GOALS.
**a)** Answer these three questions from the ide-probe text:
(i) What is the default folder for saving screenshots?
(ii) In which display mode is the screenshots feature available?
(iii) Which method does adding the ScalaPluginExtension provide through implicit conversion?
**b)** Retype everything in the ide-probe text from "Additionally extend from" down to "through implicit conversion.".

EXTRACT TO READ.

· · · · · · ·

To see the list of probe endpoints, see Commands or Queries. An always up to date list of queries is available in Endpoints.scala

Note that any communication with the probe is synchronous.

The default folder for saving photos is /tmp/ide-probe/screenshots. Inside this directory screenshots are organised into test-suite/test-case subfolders if these values are detectable by the plugin. Otherwise, the photos are saved directly into /tmp/ide-probe/screenshots. The only way to override this default directory is by configuring probe.paths.screenshots in the fixture, either through the .conf file or in code. Overriding with .conf file looks like:

probe {
   // ...
   paths.screenshots = ${?MY_IDEPROBE_SCREENSHOTS_DIR}
}`

Thanks to HOCON feature, it is possible to populate any config value from environment variable. Additionally, it is achievable to make this value optional with question mark used before the name of the environment variable - if MY_IDEPROBE_SCREENSHOTS_DIR does not exist at runtime probe.paths.screenshots will use default value without any error. For non .conf scenario, user would call:

fixture.withPaths(IdeProbePaths(/*construct the instance passing, among others, a screenshots path that is most suitable for you*/))

Screenshots feature is only available with Xvfb display mode. They are taken on every AWT event, during probe shutdown (with on-exit in screenshot name) and when explicitly requested via probe.screenshot().

Extensions exist to implement custom actions specific to a plugin. For example to create a ScalaTest run configuration, specific to Scala plugin, the Scala plugin extension is required. Similarly, to run Pants build, which is a custom action, it is best to use Pants extension that has it implemented. You can create your own extension for your plugin if there is anything not covered in existing endpoints.

To use an extension, add a dependency to your build and extend from appropriate trait.

For dependencies use:

libraryDependencies += "org.virtuslab.ideprobe" %% "EXTENSION-probe-driver" % ideProbeVersion

// example
libraryDependencies += "org.virtuslab.ideprobe" %% "scala-probe-driver" % "0.24.0"

Additionally extend from org.virtuslab.ideprobe.EXTENSION.EXTENSIONPluginExtension, for example org.virtuslab.ideprobe.scala.ScalaPluginExtension

In the code example below, thanks to adding the ScalaPluginExtension, a new method setSbtProjectSettings is added through implicit conversion.

· · · · · · ·

RECORD LIST.

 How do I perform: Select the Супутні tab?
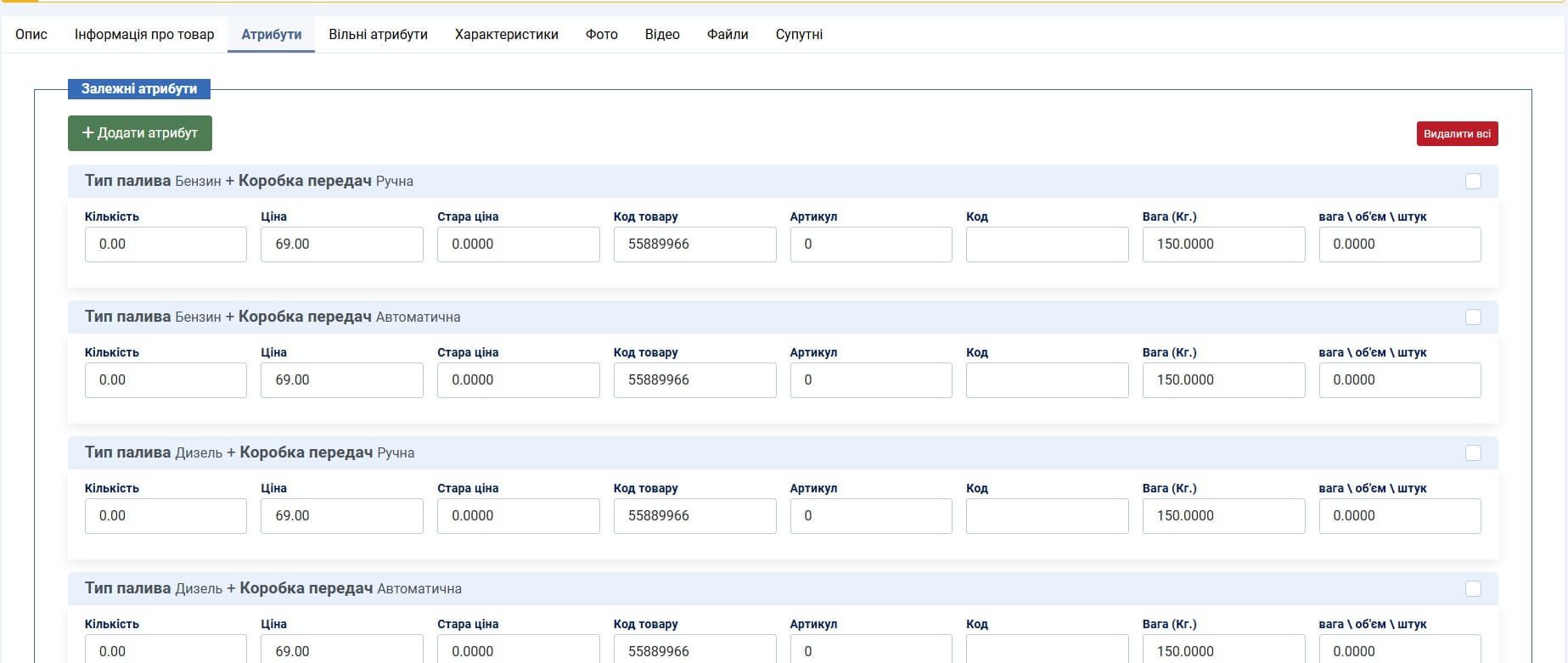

· · · · · · ·

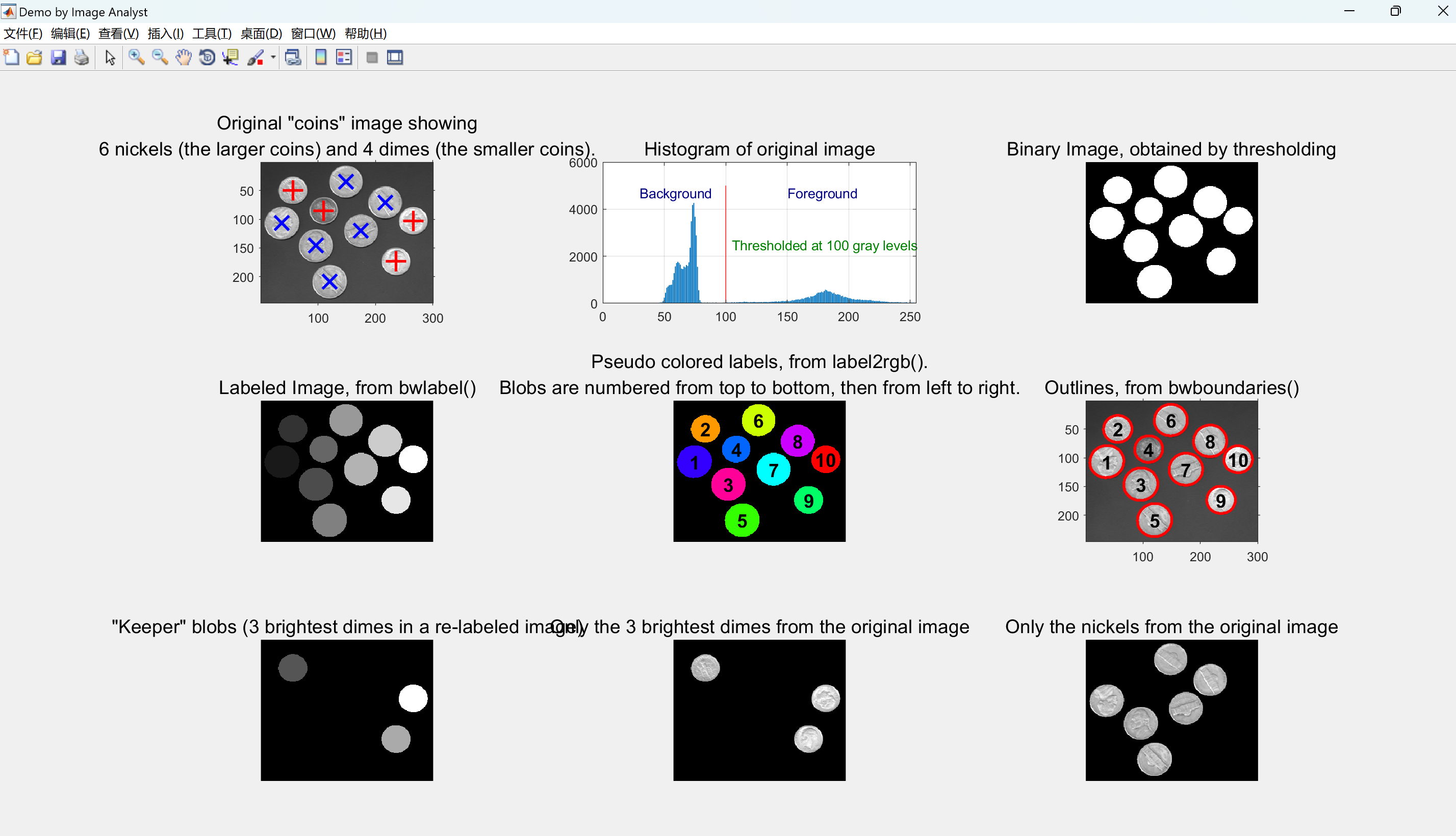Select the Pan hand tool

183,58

· · · · · · ·

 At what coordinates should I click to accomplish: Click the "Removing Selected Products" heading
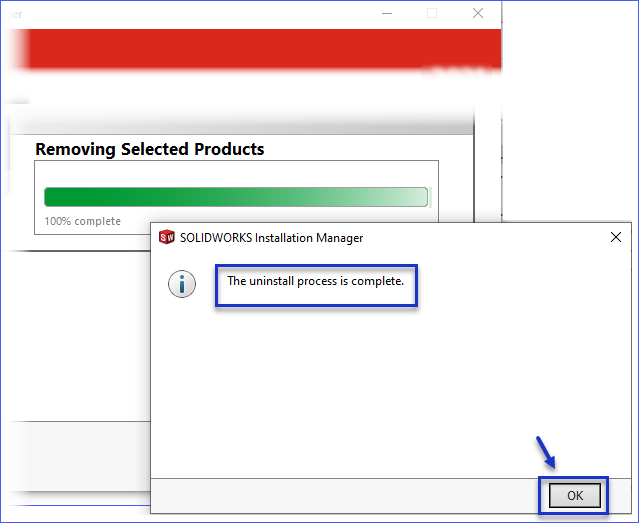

· · · · · · ·

RESULTS.
**a)**
(i) /tmp/ide-probe/screenshots
(ii) Xvfb
(iii) setSbtProjectSettings

**b)**
Additionally extend from org.virtuslab.ideprobe.EXTENSION.EXTENSIONPluginExtension, for example org.virtuslab.ideprobe.scala.ScalaPluginExtension

In the code example below, thanks to adding the ScalaPluginExtension, a new method setSbtProjectSettings is added through implicit conversion.